• [Atividades]:
(a) Responda com base no texto sobre o Sudão do Sul:
(i) Qual centro Lual Deng dirige?
(ii) Que quantia da venda de petróleo desapareceu no ano passado?
(iii) Que ano foi o primeiro de soberania do Sudão do Sul?
(b) Prossiga o texto sobre o Sudão do Sul a partir do ponto em que ele para.

• [Trecho do texto]:
Por Katelyn Fossett*. 

Especialistas pedem aos Estados Unidos e à comunidade internacional em geral que aumentem a pressão sobre o governo do Sudão do Sul para que resolva suas debilidades em matéria de governança.

Um painel formado por acadêmicos e especialistas alertou, no dia 24, que corrupção, má gestão e falta de unidade nacional representam obstáculos para a estabilidade desse país africano.

“Esse é o medo, e por isso falamos de uma reforma”, explicou Lual Deng, diretor do Centro Ebony de Estudos Estratégicos, com sede em Yuba, capital do Sudão do Sul. “Vemos que o Sudão do Sul está entre Somália e República Democrática do Congo (RDC). Se não tivermos cuidado, cairá para qualquer dos lados”, alertou.

Deng se referia a uma tema de crescente preocupação, que é a grande concentração de poder nas mãos de umas poucas pessoas, bem como os sinais de corrupção generalizada. Em especial, mencionou o desaparecimento, no ano passado, de US$ 8 bilhões da venda de petróleo, que se acredita foram roubados por funcionários públicos.

A negligência do governo sul-sudanês também preocupa organizações de direitos humanos, após a divulgação, há cerca de dez dias, do informe mundial publicado pelo Departamento de Estado norte-americano anualmente sobre este assunto particular. O documento detalha um panorama lúgubre em 2012, primeiro ano de soberania do Sudão do Sul, após uma guerra civil com seu vizinho do norte, que gerou o que se considera uma das piores crises humanitárias dos últimos anos.

• [Material fornecido]:
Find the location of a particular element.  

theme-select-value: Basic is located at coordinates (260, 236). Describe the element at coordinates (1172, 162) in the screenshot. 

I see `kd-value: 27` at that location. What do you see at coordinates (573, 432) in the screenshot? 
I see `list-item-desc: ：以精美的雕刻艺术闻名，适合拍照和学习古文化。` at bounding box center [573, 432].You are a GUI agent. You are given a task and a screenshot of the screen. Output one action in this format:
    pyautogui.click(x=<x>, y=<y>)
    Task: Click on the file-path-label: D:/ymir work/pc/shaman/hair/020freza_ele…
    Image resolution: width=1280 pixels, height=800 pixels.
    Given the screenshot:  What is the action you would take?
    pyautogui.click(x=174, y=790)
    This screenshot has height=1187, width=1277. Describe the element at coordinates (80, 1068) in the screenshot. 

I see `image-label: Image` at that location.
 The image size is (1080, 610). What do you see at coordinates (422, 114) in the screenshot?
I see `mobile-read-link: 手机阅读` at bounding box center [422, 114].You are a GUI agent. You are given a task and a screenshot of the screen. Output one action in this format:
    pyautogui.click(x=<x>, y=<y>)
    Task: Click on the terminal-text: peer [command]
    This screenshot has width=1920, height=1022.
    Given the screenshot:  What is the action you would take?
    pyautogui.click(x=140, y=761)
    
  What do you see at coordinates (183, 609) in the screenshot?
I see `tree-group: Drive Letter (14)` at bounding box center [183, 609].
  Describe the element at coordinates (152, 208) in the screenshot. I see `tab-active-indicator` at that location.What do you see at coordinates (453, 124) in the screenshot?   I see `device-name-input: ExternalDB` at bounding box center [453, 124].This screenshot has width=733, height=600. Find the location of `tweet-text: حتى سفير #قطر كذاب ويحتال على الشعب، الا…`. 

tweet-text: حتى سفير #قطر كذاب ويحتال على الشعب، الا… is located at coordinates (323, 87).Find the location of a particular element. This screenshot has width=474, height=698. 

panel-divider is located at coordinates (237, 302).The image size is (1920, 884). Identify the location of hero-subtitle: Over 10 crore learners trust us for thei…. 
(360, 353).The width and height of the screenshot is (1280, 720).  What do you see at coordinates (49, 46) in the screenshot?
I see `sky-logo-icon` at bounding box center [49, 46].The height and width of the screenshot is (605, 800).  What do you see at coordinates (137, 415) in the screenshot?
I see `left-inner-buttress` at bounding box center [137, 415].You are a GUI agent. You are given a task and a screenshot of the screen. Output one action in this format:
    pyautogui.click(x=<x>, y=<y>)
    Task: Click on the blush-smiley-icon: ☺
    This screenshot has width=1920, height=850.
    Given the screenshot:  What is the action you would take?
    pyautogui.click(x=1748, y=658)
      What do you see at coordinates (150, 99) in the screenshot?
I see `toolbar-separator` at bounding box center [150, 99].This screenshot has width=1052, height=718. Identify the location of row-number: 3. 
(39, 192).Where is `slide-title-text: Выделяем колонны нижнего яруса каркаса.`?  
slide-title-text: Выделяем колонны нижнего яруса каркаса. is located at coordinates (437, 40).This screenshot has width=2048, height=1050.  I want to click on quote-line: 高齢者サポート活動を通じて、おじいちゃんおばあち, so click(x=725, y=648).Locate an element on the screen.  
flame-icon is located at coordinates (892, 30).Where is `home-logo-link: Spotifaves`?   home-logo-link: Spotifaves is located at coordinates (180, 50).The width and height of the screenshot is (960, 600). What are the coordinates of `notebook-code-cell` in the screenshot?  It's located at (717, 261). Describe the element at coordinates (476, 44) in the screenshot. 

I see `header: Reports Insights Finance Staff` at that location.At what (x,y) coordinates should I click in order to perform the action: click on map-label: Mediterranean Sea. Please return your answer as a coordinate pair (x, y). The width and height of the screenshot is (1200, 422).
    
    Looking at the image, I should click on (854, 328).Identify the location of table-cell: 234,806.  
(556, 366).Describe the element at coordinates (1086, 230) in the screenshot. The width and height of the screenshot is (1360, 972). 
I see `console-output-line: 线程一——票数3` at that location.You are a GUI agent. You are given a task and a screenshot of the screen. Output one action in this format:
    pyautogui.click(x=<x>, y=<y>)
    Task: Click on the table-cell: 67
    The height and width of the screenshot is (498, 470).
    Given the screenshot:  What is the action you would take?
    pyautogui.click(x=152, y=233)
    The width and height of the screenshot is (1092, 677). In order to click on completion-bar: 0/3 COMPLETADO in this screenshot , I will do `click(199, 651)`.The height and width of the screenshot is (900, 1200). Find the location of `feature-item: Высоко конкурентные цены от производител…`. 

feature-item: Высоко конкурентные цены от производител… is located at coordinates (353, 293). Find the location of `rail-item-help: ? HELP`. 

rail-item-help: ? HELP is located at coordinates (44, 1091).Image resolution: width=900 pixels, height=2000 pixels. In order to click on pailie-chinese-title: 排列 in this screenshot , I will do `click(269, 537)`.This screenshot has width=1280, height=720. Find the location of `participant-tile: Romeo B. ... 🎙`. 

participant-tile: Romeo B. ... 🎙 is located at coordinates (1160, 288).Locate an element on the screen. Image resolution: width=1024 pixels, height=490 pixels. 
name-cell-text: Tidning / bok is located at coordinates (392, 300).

• [Respostas abaixo]:
(a)
(i) O Centro Ebony de Estudos Estratégicos.
(ii) US$ 8 bilhões.
(iii) 2012.

(b)
Os principais problemas mencionados pelo informe incluem atropelos das forças de segurança, falta de acesso à justiça e abusos em áreas de conflito. Também menciona “assassinatos extrajudiciais, torturas, violações, intimidações, corrupção na justiça e deslocamento de população civil devido a combates entre forças sudanesas e sul-sudanesas”.

Várias organizações de direitos humanos, entre as quais se destacam Act for Sudan, American Jewish World Service, Enough Project e United to End Genocide, divulgaram um comunicado no dia 22, no qual consideram que o informe do Departamento de Estado é uma “oportunidade” para que o governo do Sudão do Sul resolva os problemas.

As alternativas são investigar e assegurar “que tais atropelos não voltem a ocorrer, bem como levar adiante o plano de ação assinado com a Organização das Nações Unidas (ONU), submeter-se a todos os tratados relevantes em matéria de direitos humanos e avançar no processo de reconciliação nacional previsto”.

“Queremos que fique claro que apoiamos o Sudão do Sul, como fazem muitas organizações não governamentais e governos, mas não queremos fechar os olhos às violações de direitos humanos só por ser um país novo e com muitos desafios”, disse à IPS o diretor-executivo da Enough Project, John C. Bradshaw.

O debate do dia 24 se concentrou no fortalecimento das instituições de governança do Sudão do Sul como a única forma de enfrentar as possíveis ameaças à sua existência, que são a corrupção, os abusos do governo e a má gestão econômica. “Creio que é muito importante ver a história e o contexto onde surge o Sudão do Sul”, afirmou Kate Knopf, do Centro para o Desenvolvimento Global, com sede em Washington. “É um Estado construído do nada e virtualmente sem antecedentes de governança centralizada”, acrescentou.

De fato, um dos principais assuntos do debate foi a falta de capacidade local para desempenhar cargos de governo. Uma das soluções apresentadas no painel, especialmente por Deng, foi incentivar o retorno, de forma temporária ou permanente, dos sul-sudaneses no exterior para que ocupem esses postos.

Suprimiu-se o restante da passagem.